Although not a high priority for Colombian law enforcement, Beatriz Elena Henao, apprehended in Pereira Sunday, was one of the U.S.´ Most Wanted.
Counted by U.S. Marshalls among their top three fugitives, along with an American and a Canadian, 44-year-old Henao spent years on the run before her arrest by fourteen agents in a Pereira pizzeria last Sunday night, reported daily El Tiempo. She was escorted off the premises by seven guards.
After marrying a Dutch man in Colombia, Henao travelled with him to Amsterdam in 2000. The marriage lasted four years, during which Heano became multiligual – “She speaks German, Dutch, English and Spanish,” her Interpol file noted.
It was in Amsterdam, while running a Colombian goods store, that Henao met a Russian drug smuggler. Together they went into business smuggling ecstasy pills, which was certainly more profitable than Colombian coffee beans and keyrings.
300,000 tablets were seized at JFK Airport in New York in 2001, alerting U.S. authorities for the first time that a drug network from the Netherlands was trafficking amphetamines.
A 2004 roundup conducted by Dutch authorities netted Henao and seven others. She spent eight months in prison before being released due to a lack of evidence and relaxation of laws pertaining to drug offences.
Henao’s lawyers advised her to leave the Netherlands before American authorities succeeded in extraditing her to the United States.
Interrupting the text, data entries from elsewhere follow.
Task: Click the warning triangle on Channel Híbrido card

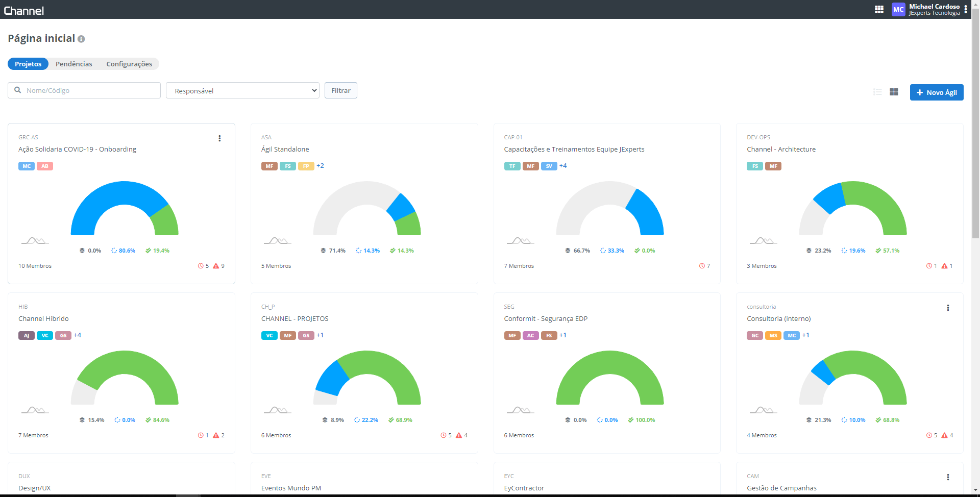Action: point(216,435)
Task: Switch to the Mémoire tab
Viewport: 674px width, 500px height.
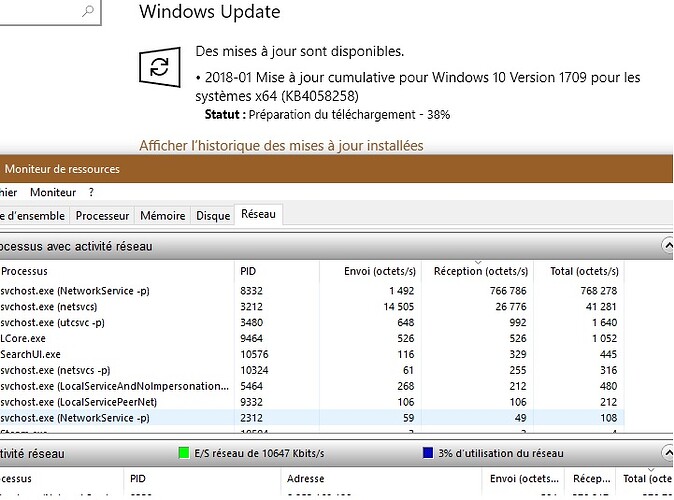Action: [x=162, y=215]
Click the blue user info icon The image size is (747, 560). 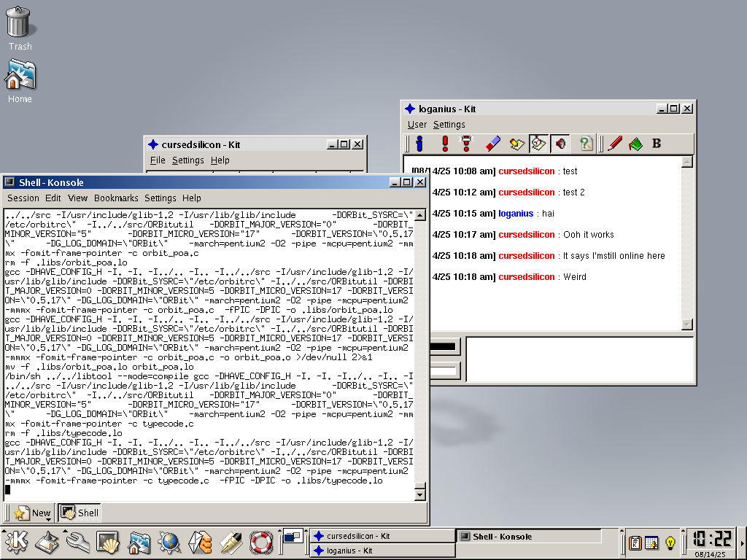pyautogui.click(x=419, y=144)
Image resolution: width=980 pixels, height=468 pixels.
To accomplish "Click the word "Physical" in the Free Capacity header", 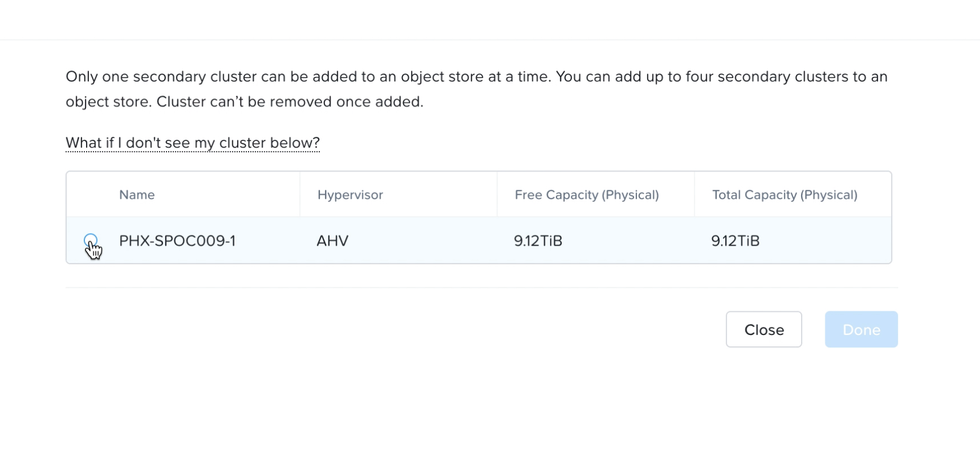I will pyautogui.click(x=630, y=195).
Henao reentered Colombia via Venezuela under the alias ‘Luz Dary’. She resumed drug trafficking, this time cocaine from Colombia to Europe. However, she had trouble staying low-key.
“Despite her desire to go unnoticed, she could not leave her life of luxury and vanity,” said an investigator that tracked Henao for several months before her arrest. She stayed in four-star hotels and was followed to bars by police, who ascertained her true identity after lifting fingerprints from a glass in a bar.
Her capture is a great achievement for officials in the war against drugs.